The Red Cross posted on X on Saturday that a teacher and a student were still missing.
"I was beside someone who died," 14-year-old Chidinma Emmanuel told AFP. "He fell down on my arm and it broke. The falling debris landed on his head and killed him."
President Bola Ahmed Tinubu described the incident as a "huge loss to the nation".
A day after, 58 people were still in hospital while 74 were discharged, the state commissioner for information Musa Ibrahim Ashoms said in a statement Saturday.
Building collapses are fairly common in Africa's most populous country.
The accident Friday was the deadliest since November 2021, when a high-rise building under construction in the country's commercial hub of Lagos collapsed and killed at least 45, most of them construction workers.
Poor quality of work, lack of oversight, and official corruption to bypass checks are often blamed for the incidents.

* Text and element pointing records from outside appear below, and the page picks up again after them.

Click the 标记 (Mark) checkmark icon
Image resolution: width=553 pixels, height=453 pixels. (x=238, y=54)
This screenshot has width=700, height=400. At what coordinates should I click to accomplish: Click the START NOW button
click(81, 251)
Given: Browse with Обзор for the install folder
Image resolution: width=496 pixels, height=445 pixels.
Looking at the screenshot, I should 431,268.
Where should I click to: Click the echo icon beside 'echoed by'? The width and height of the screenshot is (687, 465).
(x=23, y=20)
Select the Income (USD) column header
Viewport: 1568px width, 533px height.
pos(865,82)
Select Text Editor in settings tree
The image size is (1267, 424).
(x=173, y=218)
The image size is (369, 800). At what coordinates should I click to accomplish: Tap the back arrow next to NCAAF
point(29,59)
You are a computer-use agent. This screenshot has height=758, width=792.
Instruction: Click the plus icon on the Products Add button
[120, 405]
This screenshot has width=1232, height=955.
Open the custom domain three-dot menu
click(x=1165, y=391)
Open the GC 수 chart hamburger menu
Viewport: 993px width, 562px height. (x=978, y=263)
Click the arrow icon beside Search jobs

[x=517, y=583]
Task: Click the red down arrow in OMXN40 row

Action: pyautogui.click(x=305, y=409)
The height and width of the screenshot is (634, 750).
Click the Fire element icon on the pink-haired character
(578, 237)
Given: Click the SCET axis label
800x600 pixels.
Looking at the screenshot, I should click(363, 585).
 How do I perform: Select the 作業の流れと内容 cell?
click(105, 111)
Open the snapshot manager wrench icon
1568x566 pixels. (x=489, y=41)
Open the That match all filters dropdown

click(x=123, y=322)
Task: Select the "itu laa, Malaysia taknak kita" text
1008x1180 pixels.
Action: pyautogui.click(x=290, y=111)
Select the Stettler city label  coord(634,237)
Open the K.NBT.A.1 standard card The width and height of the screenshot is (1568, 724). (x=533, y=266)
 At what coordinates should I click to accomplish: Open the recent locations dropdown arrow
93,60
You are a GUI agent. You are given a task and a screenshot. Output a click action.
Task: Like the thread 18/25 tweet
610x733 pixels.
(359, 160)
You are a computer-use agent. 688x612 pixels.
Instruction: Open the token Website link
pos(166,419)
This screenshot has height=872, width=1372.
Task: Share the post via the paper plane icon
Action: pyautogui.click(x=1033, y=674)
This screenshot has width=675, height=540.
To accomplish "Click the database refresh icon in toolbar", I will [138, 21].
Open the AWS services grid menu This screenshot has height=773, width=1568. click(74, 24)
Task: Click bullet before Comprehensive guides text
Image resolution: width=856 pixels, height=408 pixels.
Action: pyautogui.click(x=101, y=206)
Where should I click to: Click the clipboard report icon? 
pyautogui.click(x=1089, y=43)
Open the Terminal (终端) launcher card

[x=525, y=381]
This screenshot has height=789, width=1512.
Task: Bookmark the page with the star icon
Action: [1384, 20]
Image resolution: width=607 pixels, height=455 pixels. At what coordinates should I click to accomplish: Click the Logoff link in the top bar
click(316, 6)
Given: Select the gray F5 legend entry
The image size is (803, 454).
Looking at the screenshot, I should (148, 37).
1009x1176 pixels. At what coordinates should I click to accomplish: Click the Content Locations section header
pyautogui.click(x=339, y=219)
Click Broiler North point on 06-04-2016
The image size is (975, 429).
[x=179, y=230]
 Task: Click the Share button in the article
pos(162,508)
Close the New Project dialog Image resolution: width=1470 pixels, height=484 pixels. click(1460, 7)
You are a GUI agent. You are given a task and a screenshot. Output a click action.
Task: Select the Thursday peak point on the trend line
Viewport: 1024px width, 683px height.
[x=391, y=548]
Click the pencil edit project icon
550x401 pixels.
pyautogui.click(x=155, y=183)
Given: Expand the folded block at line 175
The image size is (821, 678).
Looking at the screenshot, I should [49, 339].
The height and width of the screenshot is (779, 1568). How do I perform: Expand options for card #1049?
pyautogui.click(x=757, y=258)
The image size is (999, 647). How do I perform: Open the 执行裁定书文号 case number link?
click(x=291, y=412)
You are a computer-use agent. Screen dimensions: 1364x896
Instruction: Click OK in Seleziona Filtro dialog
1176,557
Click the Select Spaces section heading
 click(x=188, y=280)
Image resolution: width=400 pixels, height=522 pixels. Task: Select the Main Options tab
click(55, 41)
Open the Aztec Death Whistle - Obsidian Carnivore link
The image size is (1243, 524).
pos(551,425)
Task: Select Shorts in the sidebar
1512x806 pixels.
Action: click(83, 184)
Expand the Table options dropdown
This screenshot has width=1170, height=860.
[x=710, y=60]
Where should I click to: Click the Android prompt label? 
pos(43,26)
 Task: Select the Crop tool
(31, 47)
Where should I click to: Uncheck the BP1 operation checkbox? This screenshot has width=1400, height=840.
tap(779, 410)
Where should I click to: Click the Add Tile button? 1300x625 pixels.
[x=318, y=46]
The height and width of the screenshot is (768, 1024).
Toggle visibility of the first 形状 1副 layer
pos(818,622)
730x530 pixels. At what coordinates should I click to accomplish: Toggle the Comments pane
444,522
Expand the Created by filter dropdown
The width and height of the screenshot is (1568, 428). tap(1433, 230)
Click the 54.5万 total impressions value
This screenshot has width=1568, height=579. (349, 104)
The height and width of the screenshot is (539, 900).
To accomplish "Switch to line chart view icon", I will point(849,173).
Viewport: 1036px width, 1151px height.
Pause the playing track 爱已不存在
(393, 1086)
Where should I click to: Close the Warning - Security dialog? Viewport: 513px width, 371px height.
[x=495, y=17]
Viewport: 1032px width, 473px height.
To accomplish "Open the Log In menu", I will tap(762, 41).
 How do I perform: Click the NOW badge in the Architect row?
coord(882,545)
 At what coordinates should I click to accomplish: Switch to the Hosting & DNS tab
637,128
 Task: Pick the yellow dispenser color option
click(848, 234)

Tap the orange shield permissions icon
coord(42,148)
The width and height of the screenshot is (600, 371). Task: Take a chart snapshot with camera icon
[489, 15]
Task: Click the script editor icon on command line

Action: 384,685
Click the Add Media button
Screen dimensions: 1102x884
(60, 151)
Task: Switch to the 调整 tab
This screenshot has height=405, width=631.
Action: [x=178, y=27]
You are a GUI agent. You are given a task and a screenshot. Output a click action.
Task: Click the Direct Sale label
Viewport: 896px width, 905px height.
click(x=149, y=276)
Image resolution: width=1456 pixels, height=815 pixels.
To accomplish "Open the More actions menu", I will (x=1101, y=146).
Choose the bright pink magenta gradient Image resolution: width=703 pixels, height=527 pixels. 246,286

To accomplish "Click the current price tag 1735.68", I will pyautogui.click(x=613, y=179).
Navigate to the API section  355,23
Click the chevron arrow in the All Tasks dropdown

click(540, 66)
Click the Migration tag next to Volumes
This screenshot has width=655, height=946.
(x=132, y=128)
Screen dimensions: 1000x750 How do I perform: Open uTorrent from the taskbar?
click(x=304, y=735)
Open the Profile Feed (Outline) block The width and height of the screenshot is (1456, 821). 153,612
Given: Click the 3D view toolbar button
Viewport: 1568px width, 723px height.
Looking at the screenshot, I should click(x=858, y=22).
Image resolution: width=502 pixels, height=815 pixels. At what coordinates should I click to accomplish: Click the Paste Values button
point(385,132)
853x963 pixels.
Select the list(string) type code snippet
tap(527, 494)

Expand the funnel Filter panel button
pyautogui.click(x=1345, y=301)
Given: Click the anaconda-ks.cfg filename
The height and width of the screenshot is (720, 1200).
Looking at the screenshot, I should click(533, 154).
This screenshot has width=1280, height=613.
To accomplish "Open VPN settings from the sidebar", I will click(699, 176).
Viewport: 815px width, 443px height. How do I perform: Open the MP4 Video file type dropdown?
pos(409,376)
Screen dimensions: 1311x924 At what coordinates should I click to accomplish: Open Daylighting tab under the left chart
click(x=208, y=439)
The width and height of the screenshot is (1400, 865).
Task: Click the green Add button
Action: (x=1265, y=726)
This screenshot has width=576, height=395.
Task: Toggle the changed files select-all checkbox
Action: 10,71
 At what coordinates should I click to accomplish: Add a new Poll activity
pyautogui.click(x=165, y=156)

Ashoms said it was not immediately clear what caused the collapse in Plateau, but residents said it came after three days of heavy rains.
Although formal investigations have yet to commence, state authorities have already said there was a need to reinforce building standard codes.
“[Governor Caleb Muftwang] emphasises the need for all developers and property owners to submit their building plans to the Jos Metropolitan Development Board (JMDB) for verification and revalidation," Ashoms said.
The school building disaster was the latest tragedy to hit Plateau State, which has seen a series of deadly intercommunal clashes.
Gunmen killed 40 people in Zurak, a mining village 260 kilometres (160 miles) east of Jos, in May. And nearly 200 people were killed in the state last December in raids on mostly Christian villages.